Litost Fanzin İlk Sayısı ile Ölüme Dair… (PDF’li)

“Gerçekten önemli olan bir tek felsefe sorunu vardır, intihar. Yaşamın yaşanmaya değip değmediği konusunda bir yargıya varmak, felsefenin temel sorusuna yanıt vermektir.”


Albert Camus


Litost Fanzin ilk sayısına bu cümleyi kapağında yer vererek başlamış. İlk sayıda hangi konu üzerine duracağının açıkça belirtmiş. Ölüm, ihtihar ve hayat yaşamaya değer mi değmez mi konusunda bize bazı kapılar açmış.
Ama gelin önce Litost Fanzin’e genel bir perspektifle bakalım istiyorum.

Sosyal medyalarında Litost’un kelime anlamını bir kişinin kendi perişanlığını görerek aniden acı çekmeye başladığı durum olarak tanımlamışlar. Bu bağlanda ilk konunun yukarıda yazdığım gibi olması beni şaşırtmadı.Ayrıca belirttiklerine göre içinde buluğumuz salgın döneminden dolayı henüz basılmış değil. Ama düşünceleri fanzinlerini basıp dağıtmak. Bunu da sosyal medyalarından anladım.

(Çıkarılan Veriler)
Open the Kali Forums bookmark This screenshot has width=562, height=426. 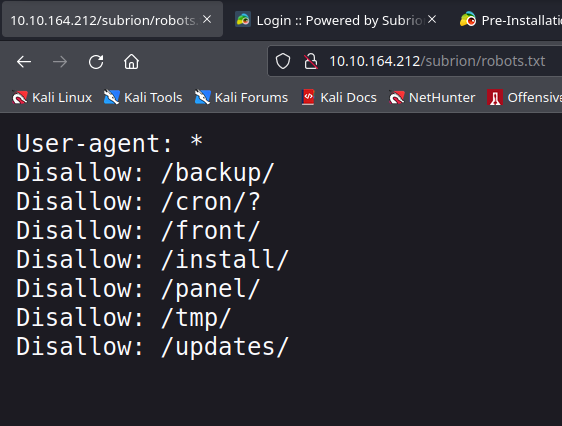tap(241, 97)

* * *

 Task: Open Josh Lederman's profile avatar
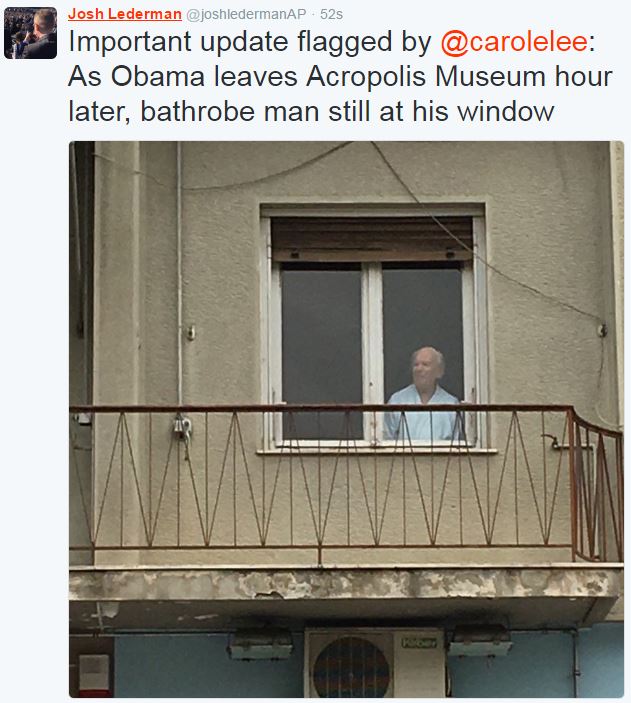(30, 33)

(Görev Yönergesi A)
Okuma metnine göre aşağıdaki soruları yanıtlayınız:
(i) Fanzinin kapağında yer alan alıntı kime aittir?
(ii) Fanzinin sosyal medya hesaplarında "Litost" kelimesinin anlamı nasıl tanımlanmıştır?
(iii) Fanzin hangi sebeple henüz basılmamıştır?
(Görev Yönergesi B) Okuma metninin "Litost Fanzin İlk" ifadesiyle başlayıp "perspektifle bakalım istiyorum." ifadesiyle biten bölümünü hiçbir değişiklik yapmadan yazınız.

(Çözümlü Yanıt A)
(i) Albert Camus'ye aittir.
(ii) Bir kişinin kendi perişanlığını görerek aniden acı çekmeye başladığı durum olarak tanımlanmıştır.
(iii) İçinde bulunulan salgın dönemi sebebiyle henüz basılmamıştır.

(Çözümlü Yanıt B)
Litost Fanzin İlk Sayısı ile Ölüme Dair… (PDF’li)

“Gerçekten önemli olan bir tek felsefe sorunu vardır, intihar. Yaşamın yaşanmaya değip değmediği konusunda bir yargıya varmak, felsefenin temel sorusuna yanıt vermektir.”


Albert Camus


Litost Fanzin ilk sayısına bu cümleyi kapağında yer vererek başlamış. İlk sayıda hangi konu üzerine duracağının açıkça belirtmiş. Ölüm, ihtihar ve hayat yaşamaya değer mi değmez mi konusunda bize bazı kapılar açmış.
Ama gelin önce Litost Fanzin’e genel bir perspektifle bakalım istiyorum.